Violência e espetáculo

A expulsão de Nego do Borel de ‘A Fazenda’ e a cultura do estupro

Espetacularização da violência reflete cultura do estupro, diz integrante da Sempreviva Organização Feminista

Reprodução/A Fazenda
Reprodução/A Fazenda

São Paulo – As redes sociais reagiram à acusação de estupro que culminou com a expulsão Nego do Borel do reality show A Fazenda, da TV Record. O cantor foi excluído do reality show e passou a ser investigado por estupro de vulnerável contra a modelo Dayane Mello, após uma festa do programa, na sexta-feira (24).
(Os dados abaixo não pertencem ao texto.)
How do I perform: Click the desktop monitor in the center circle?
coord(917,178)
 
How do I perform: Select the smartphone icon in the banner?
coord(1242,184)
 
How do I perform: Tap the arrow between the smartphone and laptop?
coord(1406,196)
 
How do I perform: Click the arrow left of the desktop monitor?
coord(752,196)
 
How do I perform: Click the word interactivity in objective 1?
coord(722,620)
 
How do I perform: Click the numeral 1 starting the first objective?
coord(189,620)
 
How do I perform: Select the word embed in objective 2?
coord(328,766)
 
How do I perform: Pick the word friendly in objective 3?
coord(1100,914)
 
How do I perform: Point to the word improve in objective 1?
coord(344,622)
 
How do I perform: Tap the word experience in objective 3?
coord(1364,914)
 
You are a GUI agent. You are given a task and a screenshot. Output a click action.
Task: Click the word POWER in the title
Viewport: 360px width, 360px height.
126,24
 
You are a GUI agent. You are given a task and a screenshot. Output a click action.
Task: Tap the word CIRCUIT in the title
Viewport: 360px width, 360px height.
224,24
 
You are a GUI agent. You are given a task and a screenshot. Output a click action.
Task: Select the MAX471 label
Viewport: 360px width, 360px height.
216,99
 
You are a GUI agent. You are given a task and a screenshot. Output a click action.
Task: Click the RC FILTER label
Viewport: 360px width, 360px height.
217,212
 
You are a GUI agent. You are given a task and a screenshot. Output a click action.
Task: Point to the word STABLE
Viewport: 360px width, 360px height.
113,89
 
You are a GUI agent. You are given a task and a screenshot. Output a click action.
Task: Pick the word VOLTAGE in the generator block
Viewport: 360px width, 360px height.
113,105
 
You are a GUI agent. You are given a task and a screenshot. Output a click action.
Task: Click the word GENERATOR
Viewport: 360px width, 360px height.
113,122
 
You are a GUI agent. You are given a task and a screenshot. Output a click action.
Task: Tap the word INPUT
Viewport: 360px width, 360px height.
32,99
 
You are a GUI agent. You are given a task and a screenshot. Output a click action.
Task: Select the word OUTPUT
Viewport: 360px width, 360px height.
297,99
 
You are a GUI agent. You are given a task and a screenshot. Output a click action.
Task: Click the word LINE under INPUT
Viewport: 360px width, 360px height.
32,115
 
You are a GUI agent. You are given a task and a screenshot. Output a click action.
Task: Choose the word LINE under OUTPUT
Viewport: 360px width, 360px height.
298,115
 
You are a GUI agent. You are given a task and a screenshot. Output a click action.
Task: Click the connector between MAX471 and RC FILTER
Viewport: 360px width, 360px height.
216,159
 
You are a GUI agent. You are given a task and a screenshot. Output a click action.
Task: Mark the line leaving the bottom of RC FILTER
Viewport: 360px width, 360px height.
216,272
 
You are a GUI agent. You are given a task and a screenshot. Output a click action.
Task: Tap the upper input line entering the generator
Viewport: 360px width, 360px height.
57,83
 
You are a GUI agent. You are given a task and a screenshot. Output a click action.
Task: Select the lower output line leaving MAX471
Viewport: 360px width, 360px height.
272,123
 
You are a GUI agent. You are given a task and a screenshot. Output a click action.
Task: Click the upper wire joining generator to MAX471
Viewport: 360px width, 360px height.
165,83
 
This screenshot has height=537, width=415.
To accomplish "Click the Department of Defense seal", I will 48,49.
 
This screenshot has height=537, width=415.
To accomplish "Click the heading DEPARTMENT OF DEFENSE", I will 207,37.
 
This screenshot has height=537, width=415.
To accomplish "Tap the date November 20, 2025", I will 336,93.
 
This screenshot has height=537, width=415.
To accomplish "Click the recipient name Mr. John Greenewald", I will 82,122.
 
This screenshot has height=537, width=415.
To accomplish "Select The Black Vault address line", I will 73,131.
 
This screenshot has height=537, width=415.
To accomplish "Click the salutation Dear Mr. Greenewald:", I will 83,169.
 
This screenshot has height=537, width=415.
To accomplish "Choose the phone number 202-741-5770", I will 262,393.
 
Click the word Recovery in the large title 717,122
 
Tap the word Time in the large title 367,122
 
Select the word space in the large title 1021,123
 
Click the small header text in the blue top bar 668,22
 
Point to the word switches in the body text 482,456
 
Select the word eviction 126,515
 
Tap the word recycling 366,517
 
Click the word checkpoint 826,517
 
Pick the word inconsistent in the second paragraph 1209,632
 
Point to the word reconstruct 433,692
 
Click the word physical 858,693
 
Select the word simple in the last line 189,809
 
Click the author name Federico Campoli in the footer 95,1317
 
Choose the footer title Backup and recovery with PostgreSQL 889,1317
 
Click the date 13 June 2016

Na manhã do sábado, o tópico “estupro na Record” chegou a ser um dos mais comentados no Twitter. 

“São gravíssimos os indícios de violência sexual contra uma mulher alcoolizada transmitida ao vivo num reality show de alcance nacional. A vítima precisa ser protegida imediatamente. A polícia deve investigar o possível estupro na Record”, afirmou a deputada federal Jandira Feghali (PCdoB-RJ). A deputada federal Sâmia Bomfim (PSOL-SP) também classificou a denúncia de violência sexual como “gravíssima” e que demanda uma investigação por parte das autoridades. A parlamentar afirmou ainda que é “fundamental” que a “emissora deixe de ocultar o caso”. Juliette, campeã do Big Brother Brasil 2021, da TV Globo, também se manifestou. “A apuração é necessária e URGENTE! Em qualquer situação onde uma pessoa seja incapaz de manifestar sua vontade (livre e consciente) a relação NÃO pode sequer ser iniciada”.

Na mesma linha, o deputado federal Orlando Silva (PCdoB-SP) escreveu que “é gravíssima a denúncia de que teria ocorrido o estupro de uma participante de um reality show da TV Record. Sendo fato, o crime é hediondo e exige pronta ação da emissora, ao denunciar e fornecer os elementos de prova, e das autoridades judiciais em punir. NÃO É NÃO!”.

Cultura do estupro

Para Sônia Coelho, integrante da Marcha Mundial das Mulheres e da Sempreviva Organização Feminista (SOF), a situação reflete a cultura do estupro, uma vez que se trata da “naturalização” da violência contra a mulher. “A cultura da violência é justamente esse processo de naturalização e banalização da violência sexual”. Coelho afirma que casos que naturalizam a violência acabam por reproduzir mais violência.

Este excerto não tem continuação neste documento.